I would roll the Halcyon with Final E tips personally. They make a huge difference with a much fuller low-end and a bit more treble shining through than the stock foams. They also deliver an airier soundstage and generally paint a livelier picture than either of the stock tips. They make a great pairing with the bass filter for low-end power.
I also tried some single bore silicone SpinFit tips with the Halcyon and like the Final E they did a great job fleshing out the low-end but not quite to the same explosive level as the Final E. However, they did create a bit more girth in the midrange with a smoother treble tone and for some the more balanced of the two tips.
Packaging & Accessories
Oh gosh, impressive packaging and something which AAW has worked on quite a lot over the last few years. Gone is the singular blue leather-wrapped zipper case from the Canary and Nightingale.

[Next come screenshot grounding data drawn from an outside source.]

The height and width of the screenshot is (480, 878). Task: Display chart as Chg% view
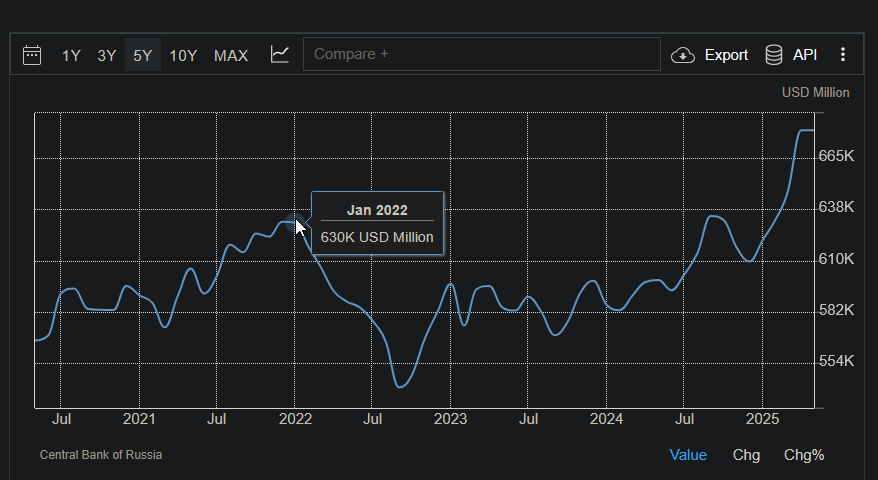click(804, 455)
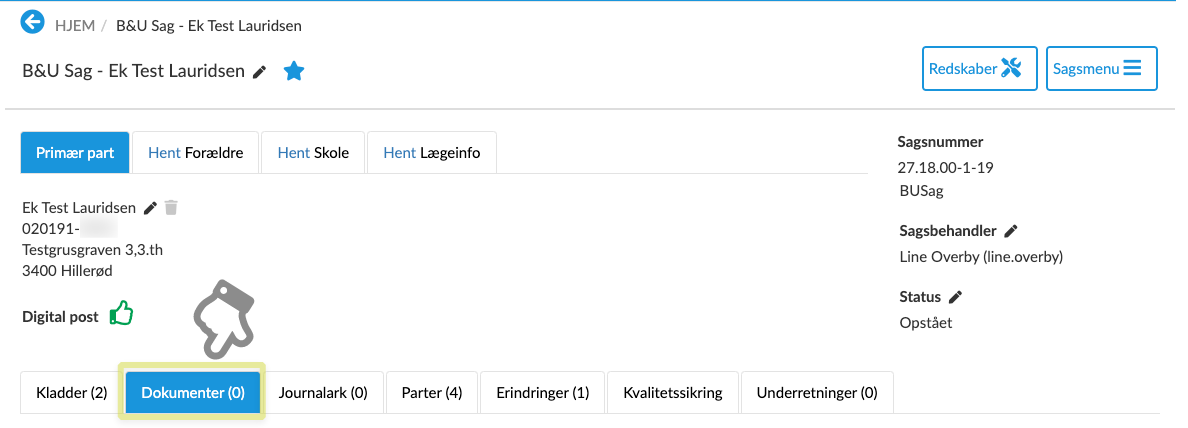Expand the Sagsmenu hamburger menu
This screenshot has width=1188, height=428.
click(x=1101, y=69)
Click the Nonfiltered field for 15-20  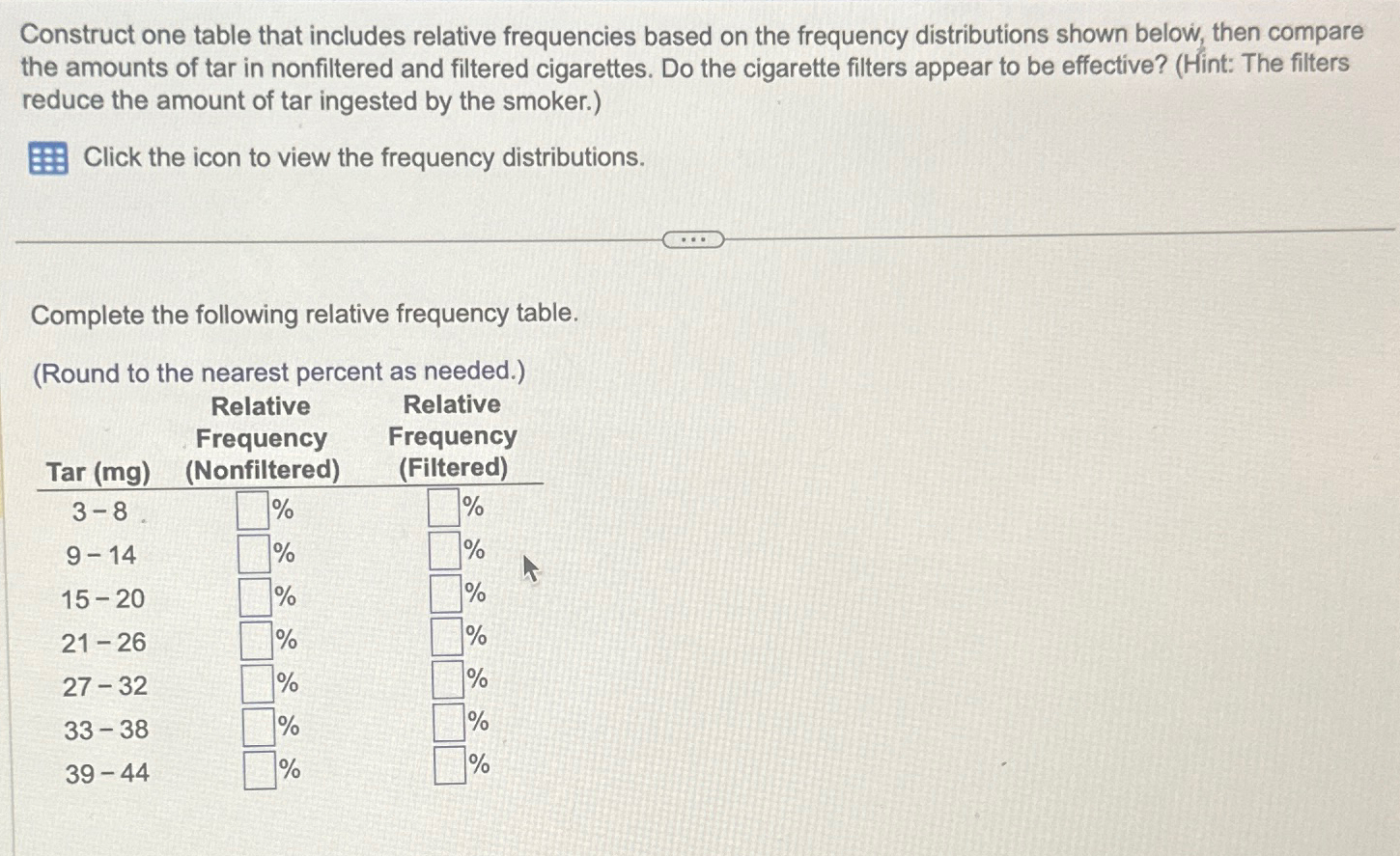coord(253,595)
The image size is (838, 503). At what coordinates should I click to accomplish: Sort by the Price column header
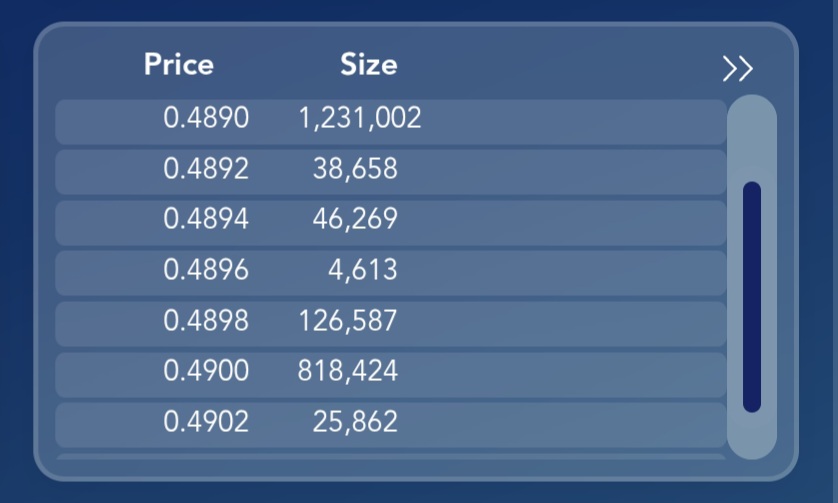(x=179, y=65)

Instead, we have a rectangular display case with a smaller blue leather carry case, IEMs, and the filter plate all neatly laid out in a velvet wrapped foam layer. Inside the full accessory line-up is as follows:
Thera Monocrystalline IEM Cable
Genuine Leather Carry Case
BassFlow™ Control Filters
3 Pairs of Silicone Ear Tips
3 Pairs of Foam Ear Tips
Owner’s Club Card
Most of this you will find tucked away inside the mid-sized blue leather zippered carry case which has a lovely lattice finish on the top and plenty of space inside for tips, cable, and monitors. The Owner’s club card also has an ID number which you can use to register your Halcyon online and get an additional 3 months warranty. Something I highly suggest you do.
The only critique I would have is based on my tip rolling experience. I would love to see a set of Final E or SpinFit tips inside the box as a 3rd tip option. They are much more dynamic sounding than either of the stock tips.